The Mini-MAX was also developed into a high winged version, called the Hi-MAX. The two designs share much in the way of parts and design concept commonality.

==Variants==
- 1030R/F MAX-103
Single seat, 22" wide open cockpit, mid-wing aircraft with the 28 hp Rotax 277(1030R) or the 28 hp Hirth F-33 engine(1030F). First flight 1993, and still in production. Manufacturer claimed construction time 350 hours. 250 completed and flown by 2011.
- 1103F Mini-MAX
Single seat, 24" wide open cockpit, mid-wing aircraft with the 28 hp Rotax 277(1103R) or the 28 hp Hirth F-33 engine(1103F). This model uses the same "Lite Tail" from the 1030F and is otherwise the same aircraft as its 1100R "Big Brother". Still in production. Manufacturer claimed construction time 250-300 hours.
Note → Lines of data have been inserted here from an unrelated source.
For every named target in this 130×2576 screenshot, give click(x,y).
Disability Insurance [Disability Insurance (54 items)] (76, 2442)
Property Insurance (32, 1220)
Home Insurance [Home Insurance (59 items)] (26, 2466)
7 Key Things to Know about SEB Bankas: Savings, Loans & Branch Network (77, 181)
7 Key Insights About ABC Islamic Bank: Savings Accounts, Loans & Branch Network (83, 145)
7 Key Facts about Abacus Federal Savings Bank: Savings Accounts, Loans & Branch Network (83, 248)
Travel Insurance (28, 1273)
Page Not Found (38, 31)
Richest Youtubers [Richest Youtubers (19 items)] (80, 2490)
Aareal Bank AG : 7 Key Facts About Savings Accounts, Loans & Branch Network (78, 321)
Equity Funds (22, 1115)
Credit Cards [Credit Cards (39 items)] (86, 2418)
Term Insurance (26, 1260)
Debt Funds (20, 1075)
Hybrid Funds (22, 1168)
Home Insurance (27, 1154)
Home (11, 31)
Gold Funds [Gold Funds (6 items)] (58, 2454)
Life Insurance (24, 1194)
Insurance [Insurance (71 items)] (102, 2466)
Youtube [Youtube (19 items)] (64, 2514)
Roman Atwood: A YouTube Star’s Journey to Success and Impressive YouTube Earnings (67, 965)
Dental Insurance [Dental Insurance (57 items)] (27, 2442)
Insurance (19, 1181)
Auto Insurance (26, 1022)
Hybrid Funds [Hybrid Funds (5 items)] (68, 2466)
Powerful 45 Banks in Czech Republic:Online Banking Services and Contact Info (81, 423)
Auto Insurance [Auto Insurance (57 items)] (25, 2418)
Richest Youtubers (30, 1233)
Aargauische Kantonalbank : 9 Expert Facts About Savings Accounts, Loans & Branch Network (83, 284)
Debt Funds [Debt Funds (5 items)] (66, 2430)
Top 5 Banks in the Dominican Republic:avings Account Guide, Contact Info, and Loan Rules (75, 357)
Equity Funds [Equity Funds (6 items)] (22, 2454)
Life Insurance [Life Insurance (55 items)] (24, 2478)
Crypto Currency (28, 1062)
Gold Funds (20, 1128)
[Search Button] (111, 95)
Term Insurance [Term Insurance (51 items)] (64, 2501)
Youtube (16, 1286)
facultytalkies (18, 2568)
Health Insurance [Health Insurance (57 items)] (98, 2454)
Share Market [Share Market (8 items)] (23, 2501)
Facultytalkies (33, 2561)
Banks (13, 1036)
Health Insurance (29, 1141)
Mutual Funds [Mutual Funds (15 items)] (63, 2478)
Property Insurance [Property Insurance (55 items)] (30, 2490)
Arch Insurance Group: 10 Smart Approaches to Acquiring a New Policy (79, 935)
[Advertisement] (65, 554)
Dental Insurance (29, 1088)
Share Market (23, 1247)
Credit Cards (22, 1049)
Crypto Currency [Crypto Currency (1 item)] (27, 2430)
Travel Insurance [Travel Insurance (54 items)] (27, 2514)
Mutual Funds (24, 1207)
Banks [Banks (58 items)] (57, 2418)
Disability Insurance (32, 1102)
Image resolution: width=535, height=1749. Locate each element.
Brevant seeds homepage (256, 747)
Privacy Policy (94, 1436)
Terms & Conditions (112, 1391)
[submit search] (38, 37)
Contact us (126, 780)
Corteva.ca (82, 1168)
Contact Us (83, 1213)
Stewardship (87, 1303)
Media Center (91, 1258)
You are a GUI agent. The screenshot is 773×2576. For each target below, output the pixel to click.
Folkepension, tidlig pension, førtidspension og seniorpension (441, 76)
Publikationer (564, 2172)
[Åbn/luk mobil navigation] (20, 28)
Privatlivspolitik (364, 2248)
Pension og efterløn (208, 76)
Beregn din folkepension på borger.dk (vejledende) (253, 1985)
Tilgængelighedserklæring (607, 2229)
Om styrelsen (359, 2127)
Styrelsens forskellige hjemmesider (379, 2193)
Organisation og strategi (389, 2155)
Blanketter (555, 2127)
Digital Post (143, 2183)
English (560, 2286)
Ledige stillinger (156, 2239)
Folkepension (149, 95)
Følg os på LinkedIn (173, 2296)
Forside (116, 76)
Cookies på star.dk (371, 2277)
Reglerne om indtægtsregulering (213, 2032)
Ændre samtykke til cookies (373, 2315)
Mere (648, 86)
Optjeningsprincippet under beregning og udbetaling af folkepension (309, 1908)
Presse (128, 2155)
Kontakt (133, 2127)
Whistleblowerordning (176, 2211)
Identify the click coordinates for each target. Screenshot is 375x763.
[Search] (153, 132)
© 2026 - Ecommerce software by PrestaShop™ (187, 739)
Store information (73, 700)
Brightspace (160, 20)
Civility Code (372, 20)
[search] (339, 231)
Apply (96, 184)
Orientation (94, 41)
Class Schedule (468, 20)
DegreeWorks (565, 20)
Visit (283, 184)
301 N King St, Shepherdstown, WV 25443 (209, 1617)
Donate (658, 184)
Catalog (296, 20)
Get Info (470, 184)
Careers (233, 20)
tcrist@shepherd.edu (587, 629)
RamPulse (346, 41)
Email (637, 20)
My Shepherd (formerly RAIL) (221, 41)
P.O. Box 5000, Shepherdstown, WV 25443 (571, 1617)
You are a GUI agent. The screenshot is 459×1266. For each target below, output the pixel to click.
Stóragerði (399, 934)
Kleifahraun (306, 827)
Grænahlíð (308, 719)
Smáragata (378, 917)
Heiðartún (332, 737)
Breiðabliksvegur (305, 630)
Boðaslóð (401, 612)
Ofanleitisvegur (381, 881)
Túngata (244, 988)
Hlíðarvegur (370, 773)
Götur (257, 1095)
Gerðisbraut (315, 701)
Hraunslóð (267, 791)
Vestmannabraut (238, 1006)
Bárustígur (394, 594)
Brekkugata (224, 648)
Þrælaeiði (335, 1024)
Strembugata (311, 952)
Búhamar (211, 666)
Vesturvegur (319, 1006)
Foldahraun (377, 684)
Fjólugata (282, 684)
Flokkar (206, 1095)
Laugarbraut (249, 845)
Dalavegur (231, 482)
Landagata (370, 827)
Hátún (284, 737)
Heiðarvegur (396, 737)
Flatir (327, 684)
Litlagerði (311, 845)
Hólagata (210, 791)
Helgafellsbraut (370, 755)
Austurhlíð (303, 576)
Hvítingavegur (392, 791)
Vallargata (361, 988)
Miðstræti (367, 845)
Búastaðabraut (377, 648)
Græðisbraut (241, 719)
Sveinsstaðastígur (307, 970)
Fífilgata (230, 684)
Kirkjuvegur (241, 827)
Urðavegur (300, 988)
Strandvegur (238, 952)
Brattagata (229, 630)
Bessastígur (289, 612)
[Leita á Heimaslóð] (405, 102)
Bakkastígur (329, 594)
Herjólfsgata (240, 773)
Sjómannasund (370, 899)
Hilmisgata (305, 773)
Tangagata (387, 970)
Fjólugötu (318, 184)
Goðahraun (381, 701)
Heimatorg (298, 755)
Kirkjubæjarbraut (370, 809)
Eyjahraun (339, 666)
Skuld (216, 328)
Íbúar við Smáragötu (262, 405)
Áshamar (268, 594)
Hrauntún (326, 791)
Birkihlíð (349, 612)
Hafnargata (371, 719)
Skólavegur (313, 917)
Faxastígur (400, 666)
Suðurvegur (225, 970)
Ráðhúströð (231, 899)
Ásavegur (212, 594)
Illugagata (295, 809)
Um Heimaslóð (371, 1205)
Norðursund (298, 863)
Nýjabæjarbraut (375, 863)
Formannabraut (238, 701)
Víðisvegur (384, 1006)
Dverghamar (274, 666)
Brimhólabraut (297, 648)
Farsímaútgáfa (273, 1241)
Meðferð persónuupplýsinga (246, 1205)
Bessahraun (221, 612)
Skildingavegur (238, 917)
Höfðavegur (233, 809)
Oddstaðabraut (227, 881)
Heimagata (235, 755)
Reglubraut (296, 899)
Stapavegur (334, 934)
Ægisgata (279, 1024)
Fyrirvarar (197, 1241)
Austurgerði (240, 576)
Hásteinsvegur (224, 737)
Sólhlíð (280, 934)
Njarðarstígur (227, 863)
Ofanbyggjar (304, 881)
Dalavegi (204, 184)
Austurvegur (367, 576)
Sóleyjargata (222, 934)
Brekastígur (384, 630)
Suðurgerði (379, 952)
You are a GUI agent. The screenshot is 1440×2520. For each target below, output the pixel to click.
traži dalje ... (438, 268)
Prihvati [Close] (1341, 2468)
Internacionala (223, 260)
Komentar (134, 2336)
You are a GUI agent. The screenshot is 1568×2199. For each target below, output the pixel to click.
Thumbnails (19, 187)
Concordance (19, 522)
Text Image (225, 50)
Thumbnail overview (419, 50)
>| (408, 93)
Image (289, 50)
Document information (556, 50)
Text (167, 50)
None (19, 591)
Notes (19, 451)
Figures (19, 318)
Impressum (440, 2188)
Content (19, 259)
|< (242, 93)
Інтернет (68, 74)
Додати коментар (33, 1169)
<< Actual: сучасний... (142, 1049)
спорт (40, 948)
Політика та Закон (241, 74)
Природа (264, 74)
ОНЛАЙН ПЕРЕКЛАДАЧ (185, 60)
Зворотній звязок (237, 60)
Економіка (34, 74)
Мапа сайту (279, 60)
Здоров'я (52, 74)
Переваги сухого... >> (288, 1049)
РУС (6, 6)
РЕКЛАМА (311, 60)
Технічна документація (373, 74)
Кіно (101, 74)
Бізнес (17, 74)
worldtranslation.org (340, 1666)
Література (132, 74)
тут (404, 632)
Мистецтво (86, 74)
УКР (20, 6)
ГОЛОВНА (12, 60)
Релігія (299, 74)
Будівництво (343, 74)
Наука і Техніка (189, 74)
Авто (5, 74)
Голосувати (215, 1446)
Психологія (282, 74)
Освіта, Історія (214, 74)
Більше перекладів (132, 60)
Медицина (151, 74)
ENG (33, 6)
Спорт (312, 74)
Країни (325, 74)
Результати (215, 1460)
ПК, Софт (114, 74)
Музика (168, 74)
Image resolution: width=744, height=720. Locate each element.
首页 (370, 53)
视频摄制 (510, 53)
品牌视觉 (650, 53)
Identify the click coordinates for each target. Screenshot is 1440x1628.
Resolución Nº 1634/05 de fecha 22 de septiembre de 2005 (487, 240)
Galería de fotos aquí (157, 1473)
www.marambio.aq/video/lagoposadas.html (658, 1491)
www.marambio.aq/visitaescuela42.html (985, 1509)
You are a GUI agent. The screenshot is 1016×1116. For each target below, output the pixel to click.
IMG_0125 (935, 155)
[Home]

- 1100R Mini-MAX (the "ORIGINAL")
Single seat, 24" wide open cockpit, mid-wing aircraft with the 40 hp Rotax 447 engine. First flight 1984, still in production. Manufacturer claimed construction time 250-300 hours. 600 completed and flown by 2011.
- 1200Z Z-MAX
Single seat, 24" wide open cockpit, mid-wing aircraft with the 45 hp Zenoah G-50 engine. First flight 1991, out of production. Manufacturer claimed construction time 350 hours. 124 completed and flown by 2001. As this is a US aircraft the name is pronounced "Zee-Max". This aircraft is still supported by Mini-Max USA and all parts are still produced for it. Plans are still available by request, but it has generally been replaced by the 1500R Sport.
- 1300Z Z-MAX
Single seat, 24" wide enclosed cockpit, mid-wing aircraft with the 45 hp Zenoah G-50 engine. First flight 1990, out of production. Manufacturer claimed construction time 400 hours. 231 completed and flown by 2001. As this is a US aircraft the name is pronounced "Zee-Max". This aircraft is still supported by Mini-Max USA and all parts are still produced for it. Plans are still available by request, but it has generally been replaced by the 1600R Sport.
- 1500R Sport
Single seat, 24" wide open cockpit, mid-wing aircraft with the 40 hp Rotax 447 engine. First flight 1987, still in production. Manufacturer claimed construction time 300-350 hours. 200 completed and flown by 2011.
- 1550V V-MAX
Single seat, 24" wide open cockpit, mid-wing aircraft with the 50 hp Volkswagen air-cooled engine and 26.5 ft wingspan. First flight 1993, still in production. Manufacturer claimed construction time 325-400 hours. 250 completed and flown by 2011.
- 1600R Sport
Single seat, 24" wide enclosed cockpit, mid-wing aircraft with the 40 hp Rotax 447. First flight 1989, still in production. Manufacturer claimed construction time 325-400 hours. 315 completed and flown by 2011.
- 1650R EROS
Single seat, 24" wide enclosed cockpit, mid-wing aircraft with the 50 hp Rotax 503 and 26.5 ft wingspan. Still in production. Manufacturer claimed construction time 325-400 hours. 300 completed and flown by 2011.